● **What to produce**: Give back only the lines in the records below from the one with "Identify the click" to the one with "Personalize", both inclusive, word for word.

● **Given data**:
==============================

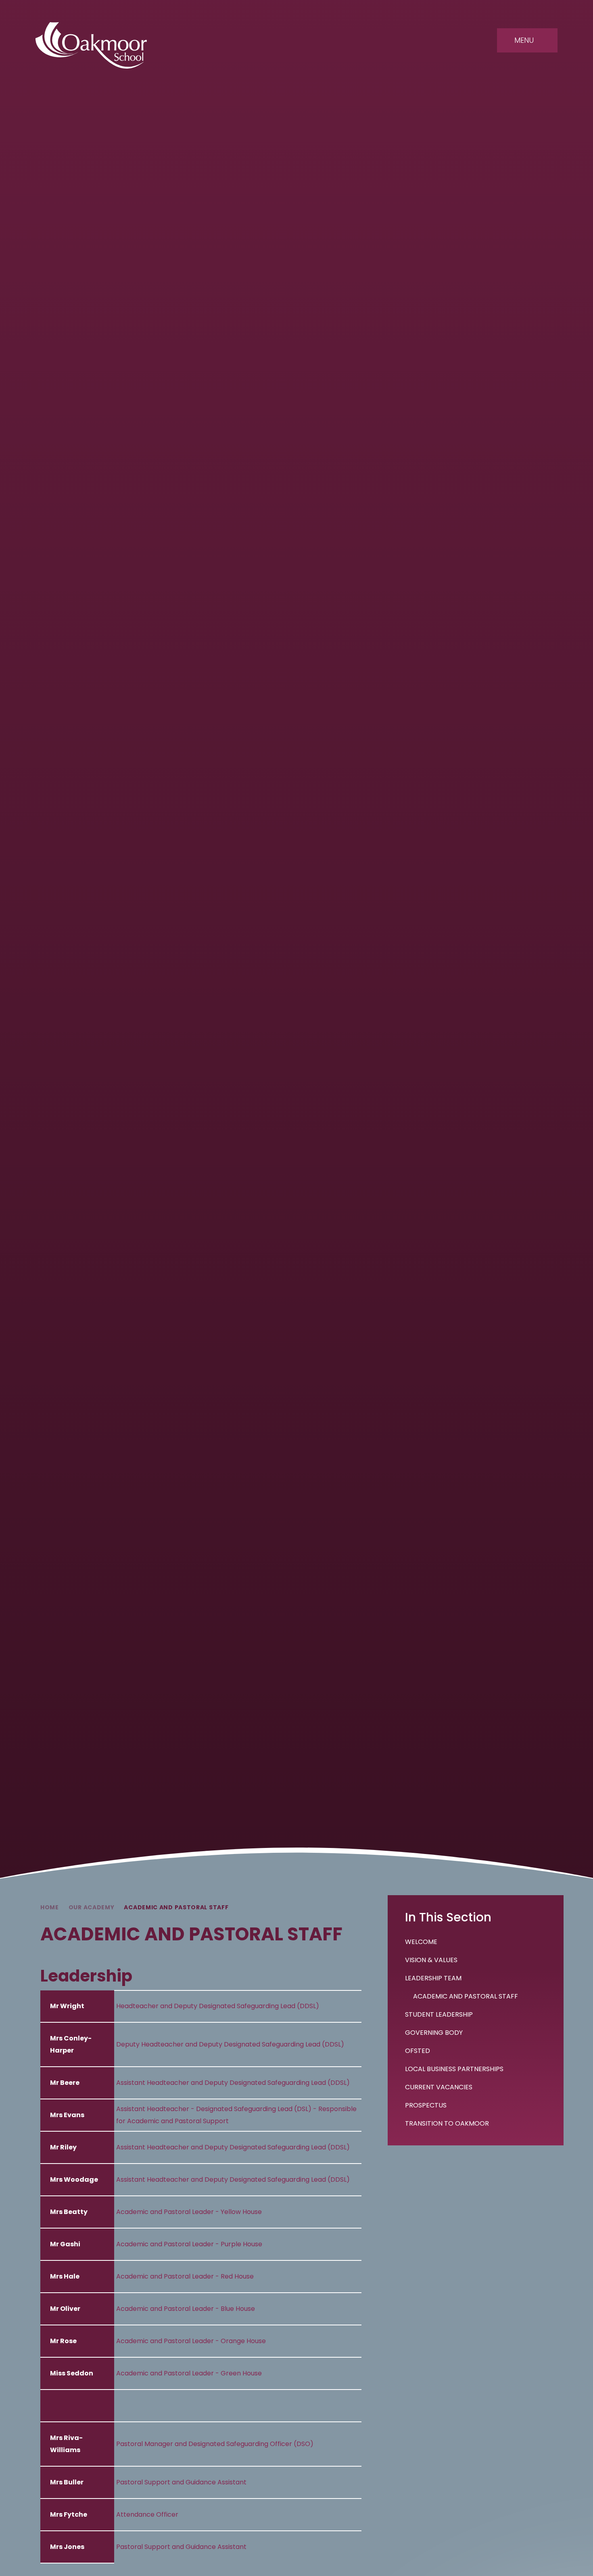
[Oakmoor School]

==============================

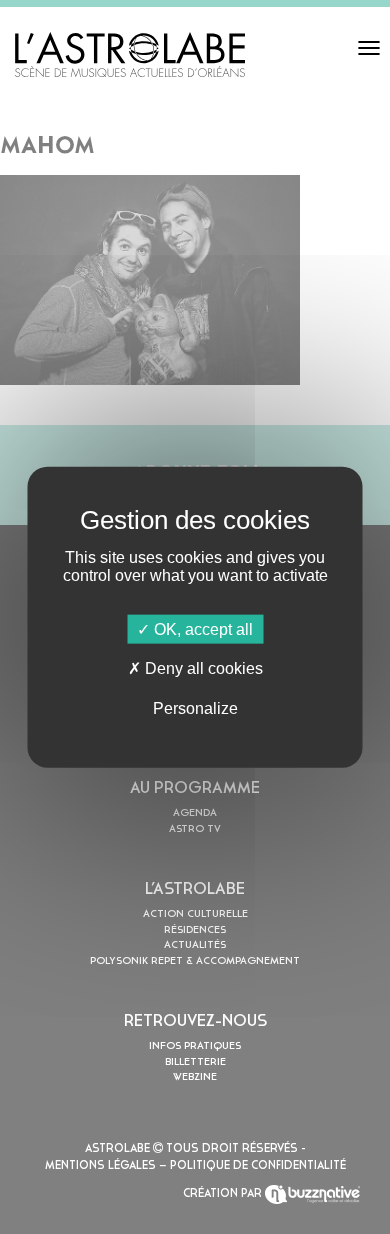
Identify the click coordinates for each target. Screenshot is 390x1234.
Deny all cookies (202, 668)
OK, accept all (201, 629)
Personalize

==============================

● **Exercise response**:
Identify the click coordinates for each target. Screenshot is 390x1234.
Deny all cookies (202, 668)
OK, accept all (201, 629)
Personalize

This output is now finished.